The journal is a general law review that publishes original articles relating to common law jurisdictions and the law of the European Union. In addition, the journal contains sections devoted to recent legislation and reports, to case analysis, to review articles, and to book reviews. The current editor-in-chief (General Editor) is Thomas Poole. Previous editors included Lord Chorley, Lord Wedderburn, Hugh Collins, Julia Black and David Kershaw.

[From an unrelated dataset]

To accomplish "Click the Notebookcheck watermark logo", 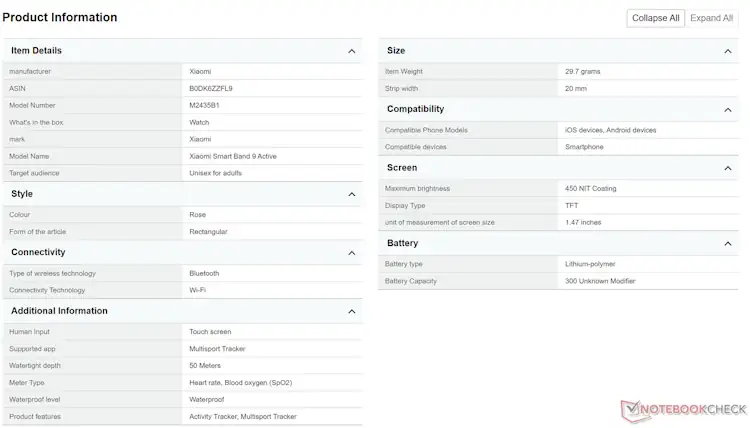I will [684, 410].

The contents of the first 59 volumes (published between 1937 and 1996) are freely available online; more recent volumes are available on a subscription basis.

== Foundations ==
The Modern Law Review Ltd. is a charity that was established in 1937 to promote the study of law and related fields. To this end, it publishes the law review and organises lectures and seminars and offers scholarships and awards. In addition, the review provides the funding to host the annual Chorley Lecture.

== Chorley Lecture ==
The annual Chorley Lectures started in 1972 and are named in honour of Robert Chorley, 1st Baron Chorley, the founding editor of the Modern Law Review. The lecture is usually delivered in early June at the London School of Economics and subsequently published as the lead article in the January issue of the following year's volume.

== Wedderburn Prize ==
The annual Wedderburn Prize is awarded for "a contribution to that year's volume which in the opinion of the editorial committee is exemplary of the type of scholarship that The Modern Law Review aims to promote". It is named in honour of Lord Wedderburn of Charlton, who served as general editor of the review from 1971 to 1988. Preference is given to the work of authors who are at a relatively early stage of their careers. Previous winners of the Wedderburn Prize include Kimberlee Weatherall, David Kershaw, and Nico Krisch.